Abstract 2225: Extended Follow-up for Outcomes of Drug-Eluting Stents in “Real-World” Practice: Is Caution Indicated?
Background: The use of drug-eluting stents (DES) has become widespread in current practice, yet the long-term impact of DES on hard endpoints such as death and myocardial infarction (MI) has not been conclusively determined. Therefore, we studied event rates for DES (including sirolimus [SES] and paclitaxol [PES] DES) compared to bare-metal stents (BMS) in a high volume community-based program.
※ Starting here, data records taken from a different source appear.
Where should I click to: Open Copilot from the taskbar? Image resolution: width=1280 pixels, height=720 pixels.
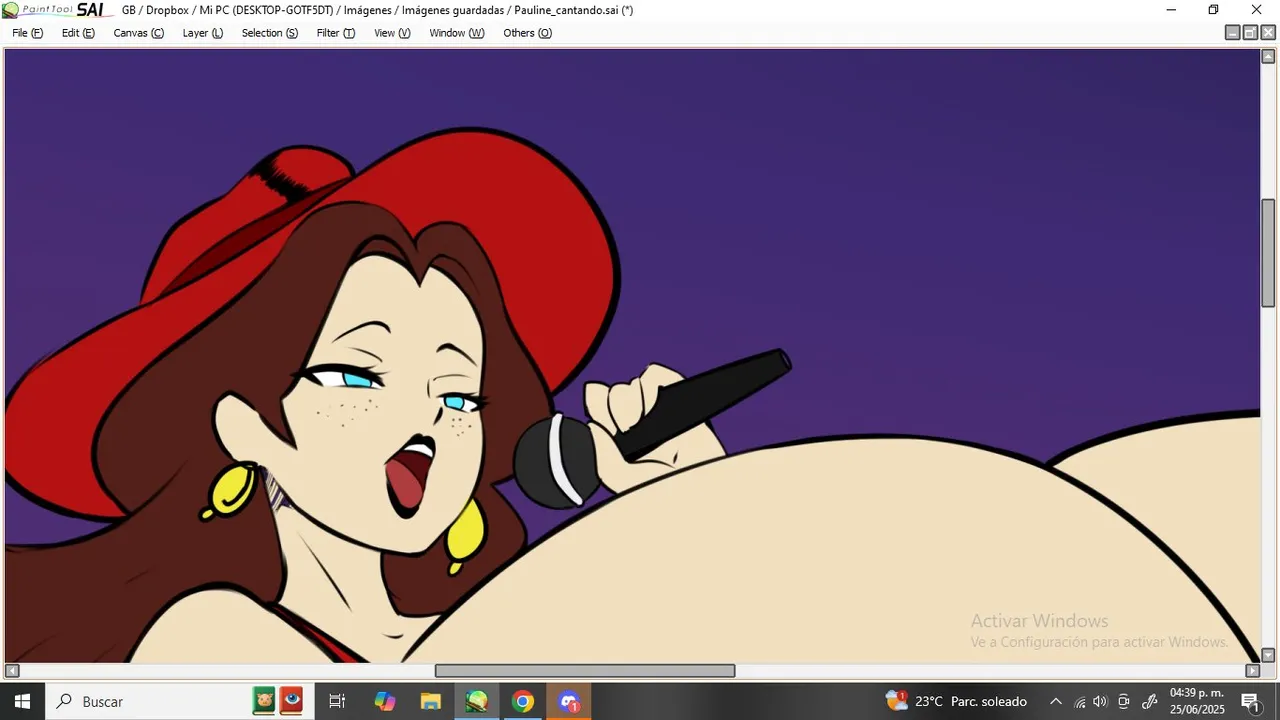[x=385, y=701]
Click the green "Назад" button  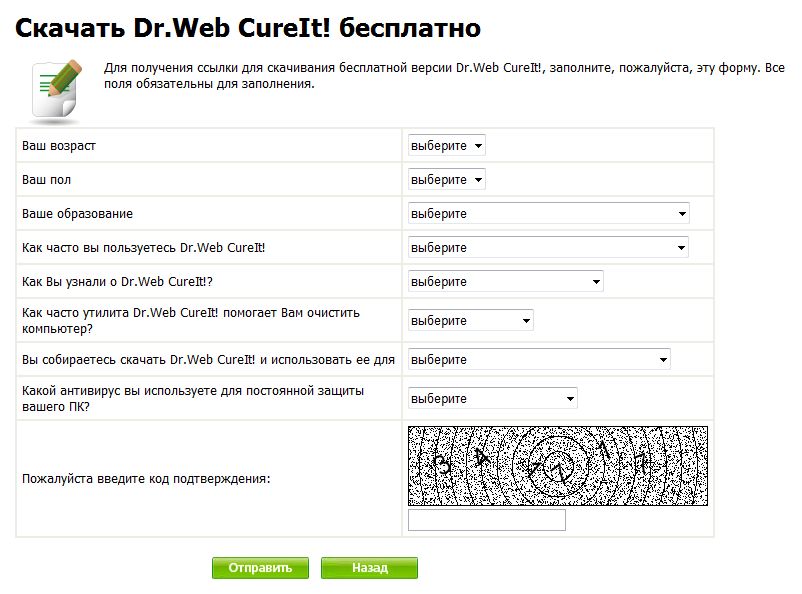click(x=369, y=568)
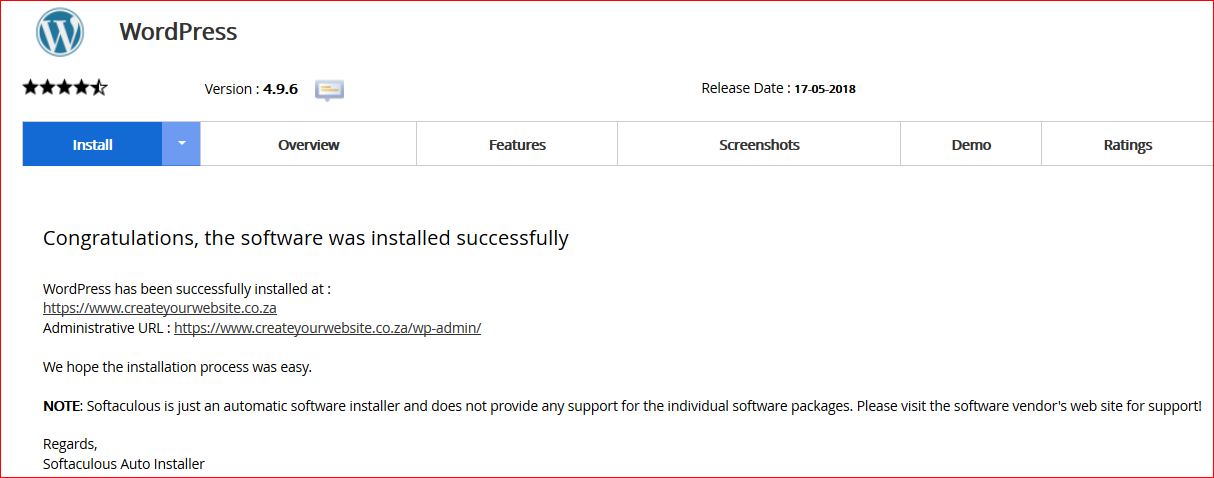View the Screenshots tab
Image resolution: width=1214 pixels, height=478 pixels.
(x=759, y=145)
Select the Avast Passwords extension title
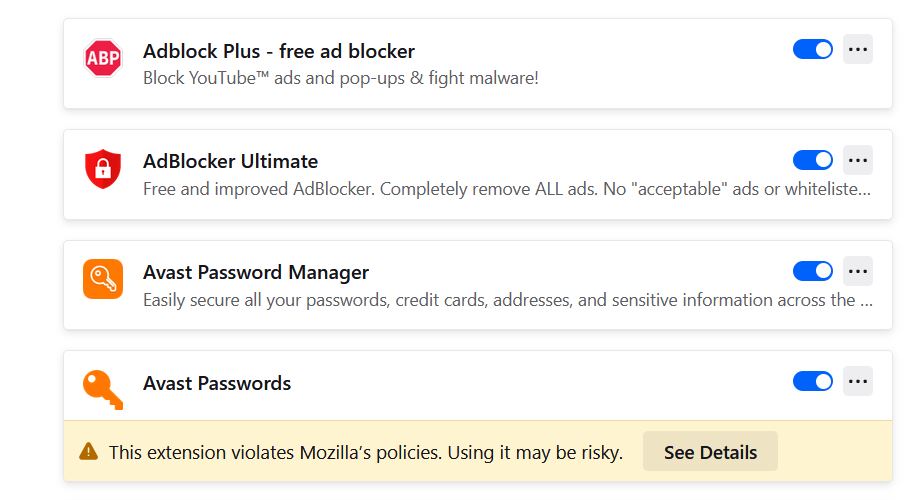 point(217,383)
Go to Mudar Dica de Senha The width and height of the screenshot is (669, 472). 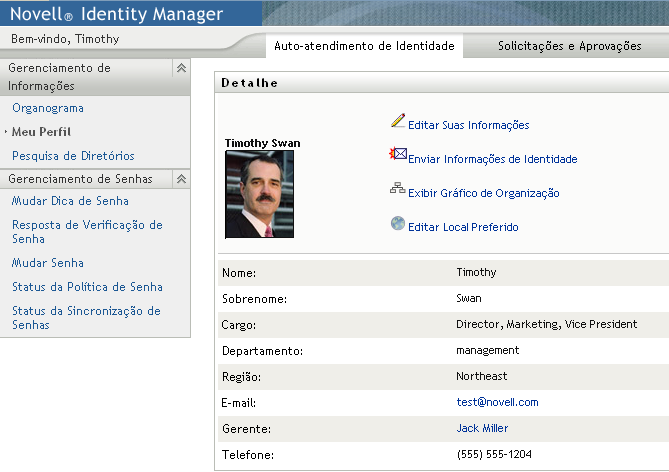click(70, 201)
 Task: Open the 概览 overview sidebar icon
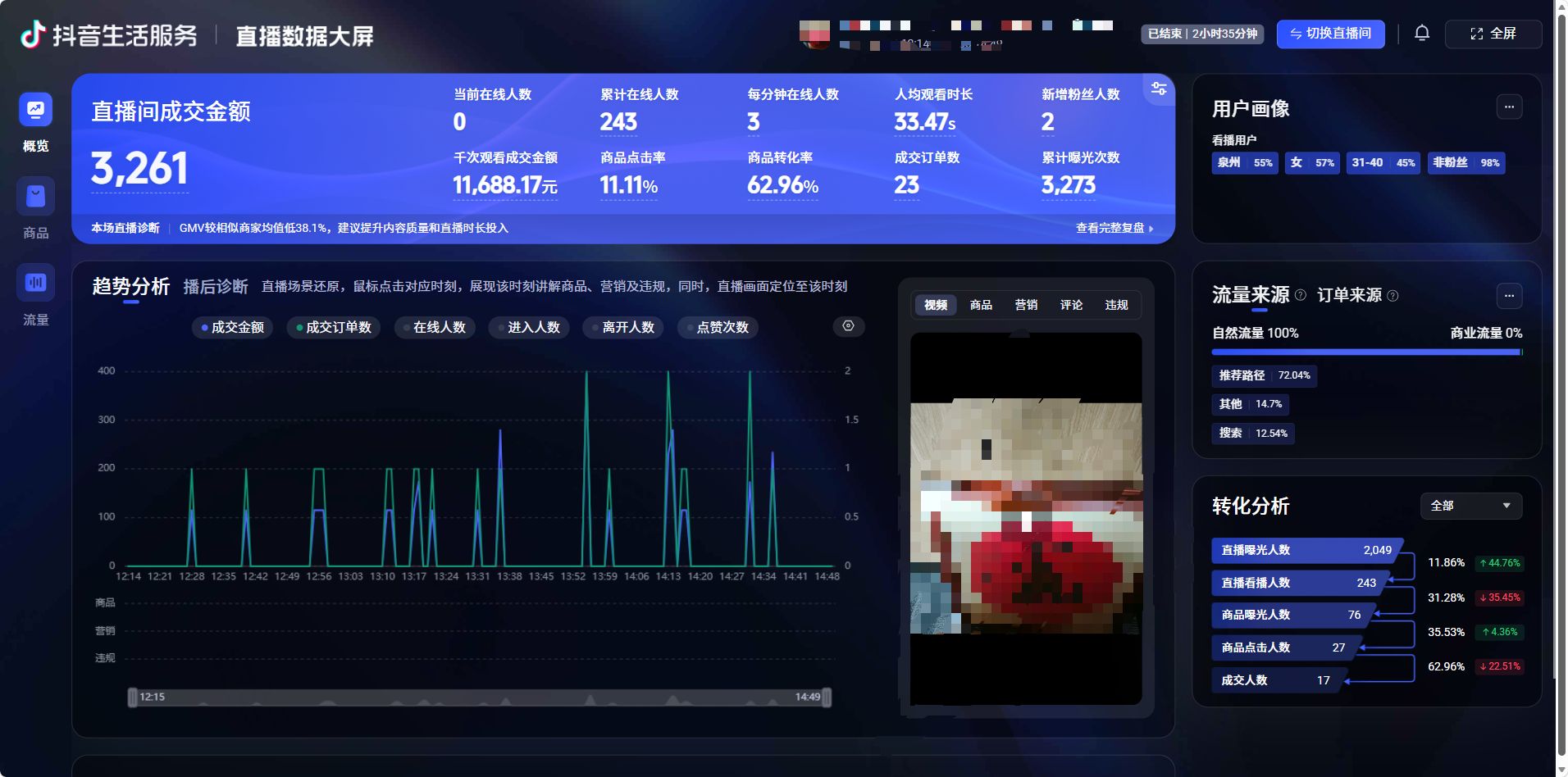tap(35, 110)
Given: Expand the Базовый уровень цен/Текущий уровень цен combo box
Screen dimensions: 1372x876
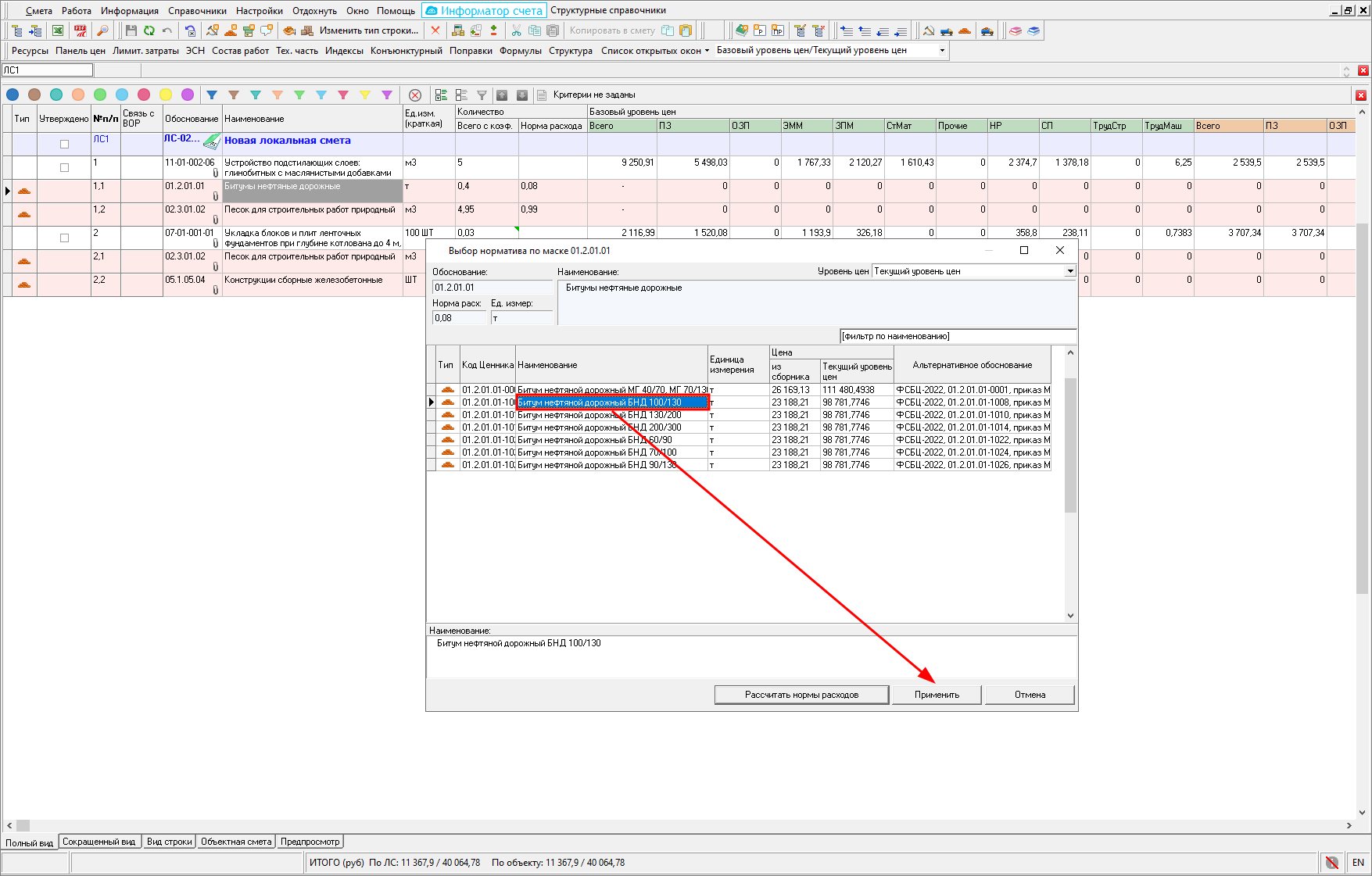Looking at the screenshot, I should 941,50.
Methods: A total of 9,043 patients undergoing intracoronary stenting (NBMS = 7,022; NSES = 988; NPES = 1,033) from November 1993 to November 2005 were followed prospectively in the Intermountain Heart Collaborative Study for major adverse cardiac events (MACE) defined as all-cause death, non-fatal MI, target vessel revascularization (TVR) or coronary bypass surgery (CABG). Cox regression models were adjusted for standard cardiovascular risk factors (average length of follow-up: 2.1 = 0.9 years, maximum 3.0 years).
Results: Age averaged 63.7 years and 74% were male. At 6 months, TVR was lower for DES than for BMS (adjusted hazard ratio [HR] = 0.58, p = 0.003). Adjusted 3-year outcomes are provided in the table⇓ below.
Conclusion: Three-year outcomes, in contrast to 6-month outcomes, in patients with DES suggest an increased risk of MACE, especially all-cause death, compared to BMS. While DES demonstrated a lower risk of 6-month TVR, extended follow up showed no difference in TVR or MI. DES patients had a lower risk of CABG. Given the current dominance of DES in clinical practice, this raises alarm that long-term outcomes need more scrutiny.